Reproduce the listing below, substituting "再入荷輸入書" for every occurrence of "再入荷洋書" and leaving everything else unchanged.
— Start —
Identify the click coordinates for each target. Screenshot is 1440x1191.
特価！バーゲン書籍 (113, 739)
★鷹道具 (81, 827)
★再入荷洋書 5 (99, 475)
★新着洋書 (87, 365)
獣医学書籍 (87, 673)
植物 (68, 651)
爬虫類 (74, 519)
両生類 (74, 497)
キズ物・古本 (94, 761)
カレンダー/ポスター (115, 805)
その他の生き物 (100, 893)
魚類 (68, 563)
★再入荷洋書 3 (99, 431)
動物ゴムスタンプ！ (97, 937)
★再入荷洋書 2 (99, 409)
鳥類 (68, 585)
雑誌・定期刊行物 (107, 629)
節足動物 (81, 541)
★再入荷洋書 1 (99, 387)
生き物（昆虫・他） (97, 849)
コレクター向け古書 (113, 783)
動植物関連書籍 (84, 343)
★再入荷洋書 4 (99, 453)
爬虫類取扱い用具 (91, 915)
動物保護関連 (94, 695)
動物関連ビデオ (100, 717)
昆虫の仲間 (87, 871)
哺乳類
— End —
- ANSWER TO THE TASK:
Identify the click coordinates for each target. Screenshot is 1440x1191.
特価！バーゲン書籍 (113, 739)
★鷹道具 (81, 827)
★再入荷輸入書 5 (99, 475)
★新着洋書 (87, 365)
獣医学書籍 (87, 673)
植物 (68, 651)
爬虫類 (74, 519)
両生類 (74, 497)
キズ物・古本 (94, 761)
カレンダー/ポスター (115, 805)
その他の生き物 (100, 893)
魚類 (68, 563)
★再入荷輸入書 3 (99, 431)
動物ゴムスタンプ！ (97, 937)
★再入荷輸入書 2 (99, 409)
鳥類 (68, 585)
雑誌・定期刊行物 (107, 629)
節足動物 (81, 541)
★再入荷輸入書 1 (99, 387)
生き物（昆虫・他） (97, 849)
コレクター向け古書 (113, 783)
動植物関連書籍 (84, 343)
★再入荷輸入書 4 (99, 453)
爬虫類取扱い用具 (91, 915)
動物保護関連 (94, 695)
動物関連ビデオ (100, 717)
昆虫の仲間 (87, 871)
哺乳類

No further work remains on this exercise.